─── PROVIDED INFORMATION
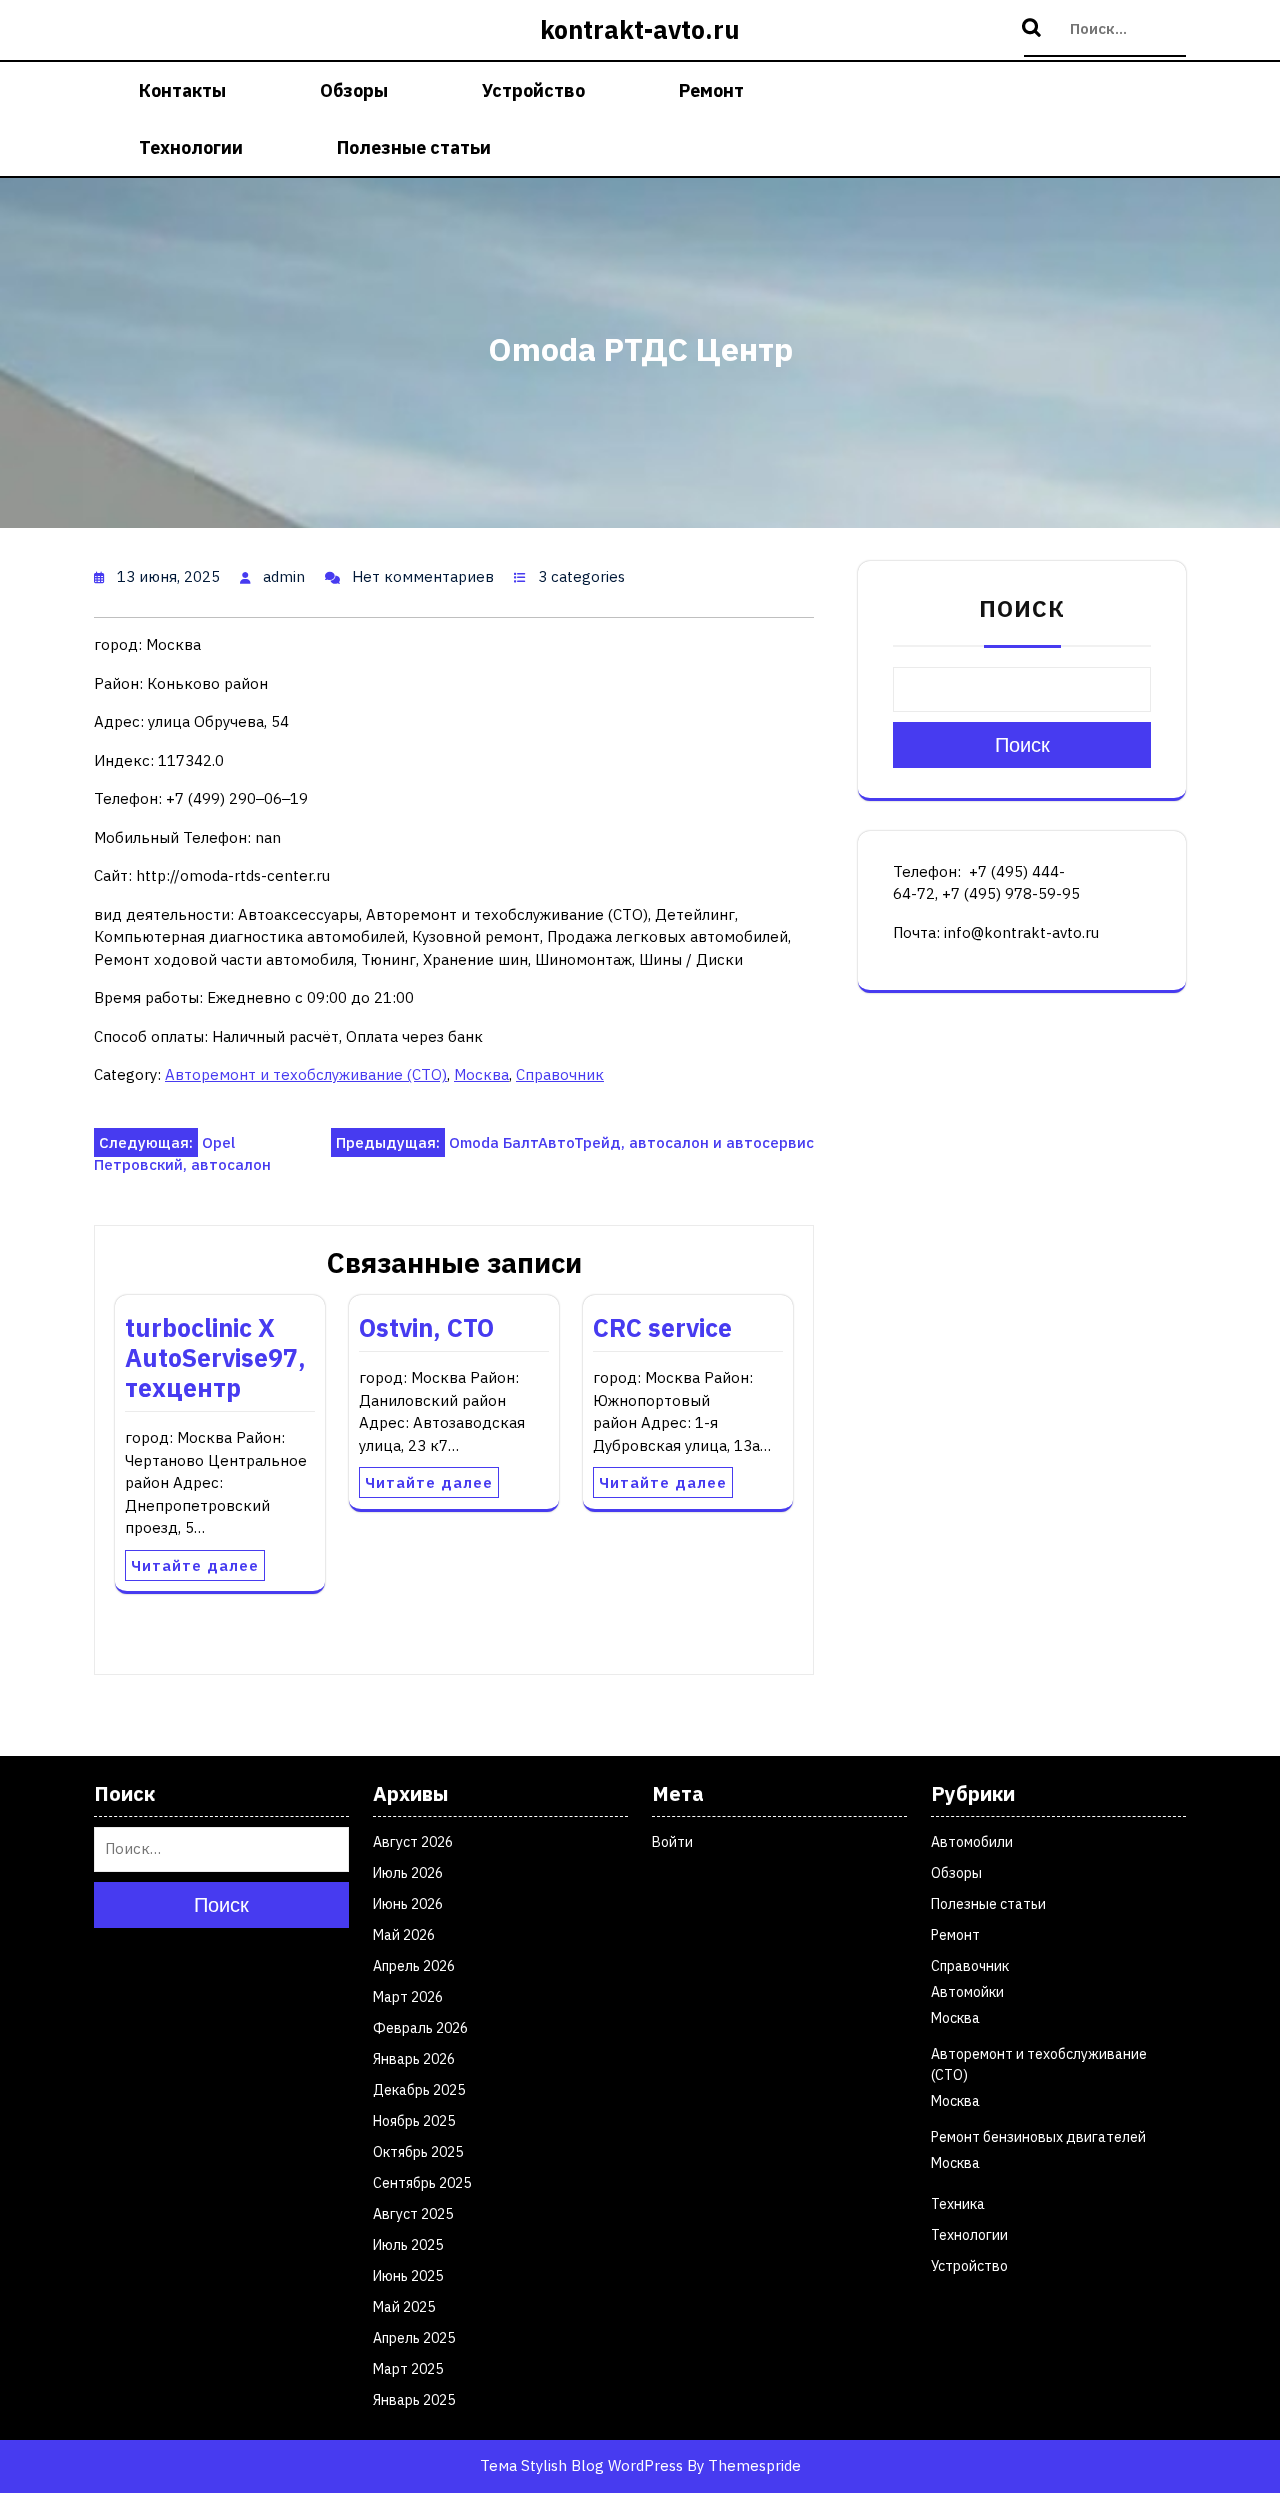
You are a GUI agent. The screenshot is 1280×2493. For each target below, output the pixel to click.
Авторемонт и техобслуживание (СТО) (306, 1074)
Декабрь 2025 (419, 2090)
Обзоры (354, 90)
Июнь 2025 (408, 2276)
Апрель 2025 (414, 2338)
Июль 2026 (408, 1873)
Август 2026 (413, 1842)
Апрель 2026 (414, 1966)
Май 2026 (404, 1935)
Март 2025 (408, 2369)
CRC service (662, 1327)
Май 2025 (404, 2307)
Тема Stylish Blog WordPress (581, 2465)
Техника (958, 2204)
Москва (481, 1074)
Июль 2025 (408, 2245)
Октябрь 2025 (418, 2152)
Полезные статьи (414, 147)
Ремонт (711, 90)
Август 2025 (413, 2214)
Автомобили (972, 1842)
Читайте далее (195, 1565)
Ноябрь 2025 (414, 2121)
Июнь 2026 (408, 1904)
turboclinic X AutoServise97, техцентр (215, 1357)
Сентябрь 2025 (422, 2183)
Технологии (191, 147)
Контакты (182, 90)
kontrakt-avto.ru (640, 29)
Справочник (560, 1074)
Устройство (533, 90)
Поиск (1034, 29)
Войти (672, 1842)
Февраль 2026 (420, 2028)
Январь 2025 (414, 2400)
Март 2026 (408, 1997)
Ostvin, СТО (426, 1327)
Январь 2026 (414, 2059)
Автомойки (967, 1992)
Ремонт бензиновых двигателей (1038, 2137)
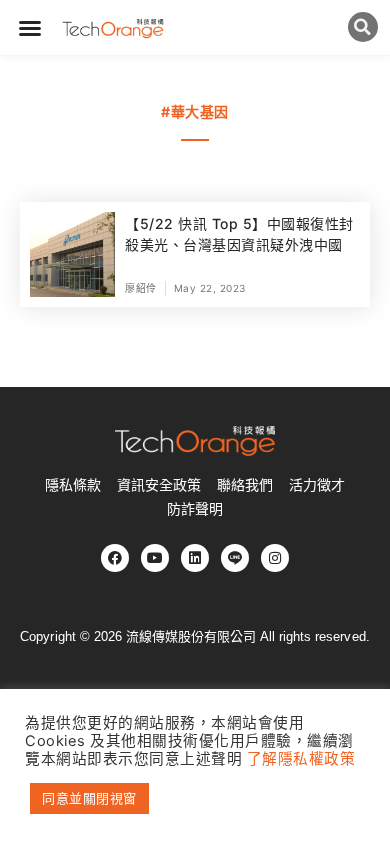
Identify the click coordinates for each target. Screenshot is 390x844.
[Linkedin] (195, 558)
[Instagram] (275, 558)
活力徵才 (317, 485)
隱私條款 (73, 485)
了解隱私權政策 (301, 759)
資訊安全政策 (159, 485)
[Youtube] (155, 558)
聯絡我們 (245, 485)
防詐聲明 (195, 509)
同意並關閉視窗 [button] (89, 798)
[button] (30, 28)
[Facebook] (115, 558)
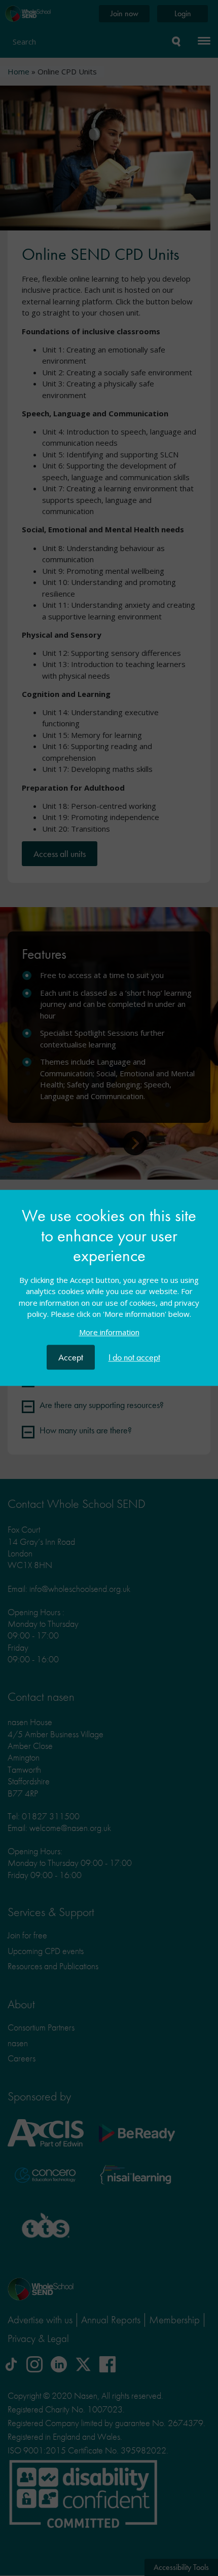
──────
# [PROBLEM DESCRIPTION]
The word "target" appears in some of the lines above. Copy those lines.

# [RESULT]
You are a GUI agent. The screenshot is 1280×2493. For each target below, output the pixel to click.
Identify the click coordinates for each target. Screenshot is 390x844.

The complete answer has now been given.